**Task goal:**
Copy the records verbatim from the line containing "Open the hamburger" to the line containing "point(308,353)", including both of those lines.

**Record extracts:**

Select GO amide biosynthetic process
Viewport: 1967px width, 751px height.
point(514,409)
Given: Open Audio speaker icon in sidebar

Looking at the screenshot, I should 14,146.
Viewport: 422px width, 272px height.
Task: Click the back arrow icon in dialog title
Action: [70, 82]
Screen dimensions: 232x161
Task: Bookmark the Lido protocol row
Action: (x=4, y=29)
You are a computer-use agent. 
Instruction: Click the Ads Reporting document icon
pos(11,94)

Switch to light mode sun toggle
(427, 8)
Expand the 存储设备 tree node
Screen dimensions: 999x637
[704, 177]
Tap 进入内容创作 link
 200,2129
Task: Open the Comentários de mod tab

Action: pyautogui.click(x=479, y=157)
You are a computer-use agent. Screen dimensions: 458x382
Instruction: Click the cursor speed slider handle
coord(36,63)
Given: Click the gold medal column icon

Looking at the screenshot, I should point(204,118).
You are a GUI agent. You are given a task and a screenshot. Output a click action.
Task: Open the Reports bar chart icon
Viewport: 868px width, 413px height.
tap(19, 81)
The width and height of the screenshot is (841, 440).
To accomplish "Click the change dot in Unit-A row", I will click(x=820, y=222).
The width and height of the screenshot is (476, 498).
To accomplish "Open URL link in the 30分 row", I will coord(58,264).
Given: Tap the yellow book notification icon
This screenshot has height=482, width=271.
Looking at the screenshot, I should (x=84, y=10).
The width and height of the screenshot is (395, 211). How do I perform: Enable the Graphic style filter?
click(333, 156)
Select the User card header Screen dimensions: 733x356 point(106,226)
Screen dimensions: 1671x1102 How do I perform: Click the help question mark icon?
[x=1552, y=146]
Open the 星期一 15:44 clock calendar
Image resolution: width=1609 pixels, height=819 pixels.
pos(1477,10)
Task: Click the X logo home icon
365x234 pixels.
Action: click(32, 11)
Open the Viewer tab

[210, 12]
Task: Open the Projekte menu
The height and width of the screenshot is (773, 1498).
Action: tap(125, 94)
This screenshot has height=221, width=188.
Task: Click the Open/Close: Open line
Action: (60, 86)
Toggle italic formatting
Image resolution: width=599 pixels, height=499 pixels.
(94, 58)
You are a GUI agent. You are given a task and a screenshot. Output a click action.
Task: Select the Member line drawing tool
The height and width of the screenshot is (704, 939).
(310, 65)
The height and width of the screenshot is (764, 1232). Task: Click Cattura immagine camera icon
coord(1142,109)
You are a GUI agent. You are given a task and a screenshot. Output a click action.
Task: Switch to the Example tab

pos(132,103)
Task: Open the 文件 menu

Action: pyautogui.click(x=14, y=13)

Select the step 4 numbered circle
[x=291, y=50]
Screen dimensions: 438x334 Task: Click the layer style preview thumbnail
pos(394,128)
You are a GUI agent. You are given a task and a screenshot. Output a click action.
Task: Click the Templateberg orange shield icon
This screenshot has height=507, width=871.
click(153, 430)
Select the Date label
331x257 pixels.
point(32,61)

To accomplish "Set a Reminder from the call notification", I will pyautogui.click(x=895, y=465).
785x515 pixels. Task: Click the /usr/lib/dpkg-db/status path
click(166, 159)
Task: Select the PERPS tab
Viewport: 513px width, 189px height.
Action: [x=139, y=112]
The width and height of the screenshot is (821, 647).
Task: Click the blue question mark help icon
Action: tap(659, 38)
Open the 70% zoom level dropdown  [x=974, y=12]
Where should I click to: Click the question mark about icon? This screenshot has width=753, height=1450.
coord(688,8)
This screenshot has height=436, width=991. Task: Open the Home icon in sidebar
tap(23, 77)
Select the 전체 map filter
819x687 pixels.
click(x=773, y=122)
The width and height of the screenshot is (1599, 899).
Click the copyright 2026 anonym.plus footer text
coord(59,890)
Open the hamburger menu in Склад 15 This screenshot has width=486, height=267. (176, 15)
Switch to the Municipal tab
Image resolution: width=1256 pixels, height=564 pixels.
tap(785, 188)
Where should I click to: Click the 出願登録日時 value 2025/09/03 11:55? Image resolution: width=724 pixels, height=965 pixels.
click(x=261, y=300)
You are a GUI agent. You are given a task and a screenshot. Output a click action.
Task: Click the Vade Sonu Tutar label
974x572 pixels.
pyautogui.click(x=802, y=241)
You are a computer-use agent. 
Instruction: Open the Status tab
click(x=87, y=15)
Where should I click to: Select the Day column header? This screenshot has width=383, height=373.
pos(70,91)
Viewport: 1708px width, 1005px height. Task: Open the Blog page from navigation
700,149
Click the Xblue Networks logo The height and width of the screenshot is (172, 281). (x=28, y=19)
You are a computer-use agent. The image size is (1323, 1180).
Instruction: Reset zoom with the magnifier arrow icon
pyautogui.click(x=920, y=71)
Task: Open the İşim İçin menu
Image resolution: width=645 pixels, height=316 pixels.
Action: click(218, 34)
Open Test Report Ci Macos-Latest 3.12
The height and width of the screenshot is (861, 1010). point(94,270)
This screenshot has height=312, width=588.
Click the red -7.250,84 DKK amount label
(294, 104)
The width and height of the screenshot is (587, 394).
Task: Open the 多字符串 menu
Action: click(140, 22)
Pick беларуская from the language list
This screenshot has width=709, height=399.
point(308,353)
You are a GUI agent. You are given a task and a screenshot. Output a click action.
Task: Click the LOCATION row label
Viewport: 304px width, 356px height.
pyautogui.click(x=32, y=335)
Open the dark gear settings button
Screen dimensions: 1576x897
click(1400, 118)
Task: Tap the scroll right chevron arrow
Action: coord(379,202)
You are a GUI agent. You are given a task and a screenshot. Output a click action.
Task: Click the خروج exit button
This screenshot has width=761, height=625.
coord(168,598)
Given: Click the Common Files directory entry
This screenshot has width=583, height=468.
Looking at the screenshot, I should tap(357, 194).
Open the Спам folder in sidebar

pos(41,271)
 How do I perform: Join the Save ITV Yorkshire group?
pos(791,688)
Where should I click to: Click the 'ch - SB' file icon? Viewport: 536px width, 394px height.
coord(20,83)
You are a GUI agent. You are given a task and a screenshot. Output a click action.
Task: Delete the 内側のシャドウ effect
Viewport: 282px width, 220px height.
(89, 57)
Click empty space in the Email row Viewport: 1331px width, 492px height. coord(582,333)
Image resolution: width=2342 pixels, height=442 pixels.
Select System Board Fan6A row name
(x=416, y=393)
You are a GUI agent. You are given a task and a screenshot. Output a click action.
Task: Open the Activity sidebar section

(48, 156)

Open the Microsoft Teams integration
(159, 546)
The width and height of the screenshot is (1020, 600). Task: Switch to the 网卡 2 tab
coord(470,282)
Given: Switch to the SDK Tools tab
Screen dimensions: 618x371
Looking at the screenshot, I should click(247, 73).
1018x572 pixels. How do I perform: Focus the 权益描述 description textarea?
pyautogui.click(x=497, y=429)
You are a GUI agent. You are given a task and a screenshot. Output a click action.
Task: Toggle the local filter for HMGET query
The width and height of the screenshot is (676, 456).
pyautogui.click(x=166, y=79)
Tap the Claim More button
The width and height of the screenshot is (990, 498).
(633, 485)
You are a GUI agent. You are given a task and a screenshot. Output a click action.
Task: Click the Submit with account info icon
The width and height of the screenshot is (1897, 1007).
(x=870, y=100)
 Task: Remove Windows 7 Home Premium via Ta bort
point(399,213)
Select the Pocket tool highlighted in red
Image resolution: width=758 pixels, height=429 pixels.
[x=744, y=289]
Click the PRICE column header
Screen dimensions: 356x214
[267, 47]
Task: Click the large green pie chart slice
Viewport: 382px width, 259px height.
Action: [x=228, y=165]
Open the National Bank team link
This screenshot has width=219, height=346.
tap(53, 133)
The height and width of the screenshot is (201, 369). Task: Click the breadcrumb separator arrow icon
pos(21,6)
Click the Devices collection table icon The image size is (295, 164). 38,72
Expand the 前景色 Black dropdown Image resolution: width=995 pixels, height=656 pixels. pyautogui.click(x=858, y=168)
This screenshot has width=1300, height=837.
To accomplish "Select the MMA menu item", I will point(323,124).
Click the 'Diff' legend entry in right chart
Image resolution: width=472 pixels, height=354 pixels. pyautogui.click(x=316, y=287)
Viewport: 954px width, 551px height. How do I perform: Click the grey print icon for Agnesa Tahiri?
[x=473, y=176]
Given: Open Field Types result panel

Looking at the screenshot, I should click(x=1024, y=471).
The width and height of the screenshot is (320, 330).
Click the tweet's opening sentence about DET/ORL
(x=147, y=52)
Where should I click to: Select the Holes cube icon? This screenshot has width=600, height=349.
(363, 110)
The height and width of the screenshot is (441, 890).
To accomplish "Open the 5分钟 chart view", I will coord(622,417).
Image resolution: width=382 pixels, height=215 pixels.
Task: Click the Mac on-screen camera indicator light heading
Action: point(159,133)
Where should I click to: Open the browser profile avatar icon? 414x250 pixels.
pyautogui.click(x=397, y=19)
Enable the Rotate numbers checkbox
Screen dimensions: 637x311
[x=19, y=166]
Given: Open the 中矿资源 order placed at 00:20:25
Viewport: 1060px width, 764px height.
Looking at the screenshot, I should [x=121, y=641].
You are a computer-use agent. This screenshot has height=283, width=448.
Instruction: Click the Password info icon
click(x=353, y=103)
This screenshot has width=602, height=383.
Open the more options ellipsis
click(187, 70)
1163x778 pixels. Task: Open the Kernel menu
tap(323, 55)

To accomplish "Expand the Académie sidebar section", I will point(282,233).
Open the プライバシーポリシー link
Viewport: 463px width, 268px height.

**Solution to this task:**
Open the hamburger menu in Склад 15 This screenshot has width=486, height=267. (176, 15)
Switch to the Municipal tab
Image resolution: width=1256 pixels, height=564 pixels.
tap(785, 188)
Where should I click to: Click the 出願登録日時 value 2025/09/03 11:55? Image resolution: width=724 pixels, height=965 pixels.
click(x=261, y=300)
You are a GUI agent. You are given a task and a screenshot. Output a click action.
Task: Click the Vade Sonu Tutar label
974x572 pixels.
pyautogui.click(x=802, y=241)
You are a computer-use agent. 
Instruction: Open the Status tab
click(x=87, y=15)
Where should I click to: Select the Day column header? This screenshot has width=383, height=373.
pos(70,91)
Viewport: 1708px width, 1005px height. Task: Open the Blog page from navigation
700,149
Click the Xblue Networks logo The height and width of the screenshot is (172, 281). (x=28, y=19)
You are a computer-use agent. The image size is (1323, 1180).
Instruction: Reset zoom with the magnifier arrow icon
pyautogui.click(x=920, y=71)
Task: Open the İşim İçin menu
Image resolution: width=645 pixels, height=316 pixels.
Action: click(218, 34)
Open Test Report Ci Macos-Latest 3.12
The height and width of the screenshot is (861, 1010). point(94,270)
This screenshot has height=312, width=588.
Click the red -7.250,84 DKK amount label
(294, 104)
The width and height of the screenshot is (587, 394).
Task: Open the 多字符串 menu
Action: click(140, 22)
Pick беларуская from the language list
This screenshot has width=709, height=399.
point(308,353)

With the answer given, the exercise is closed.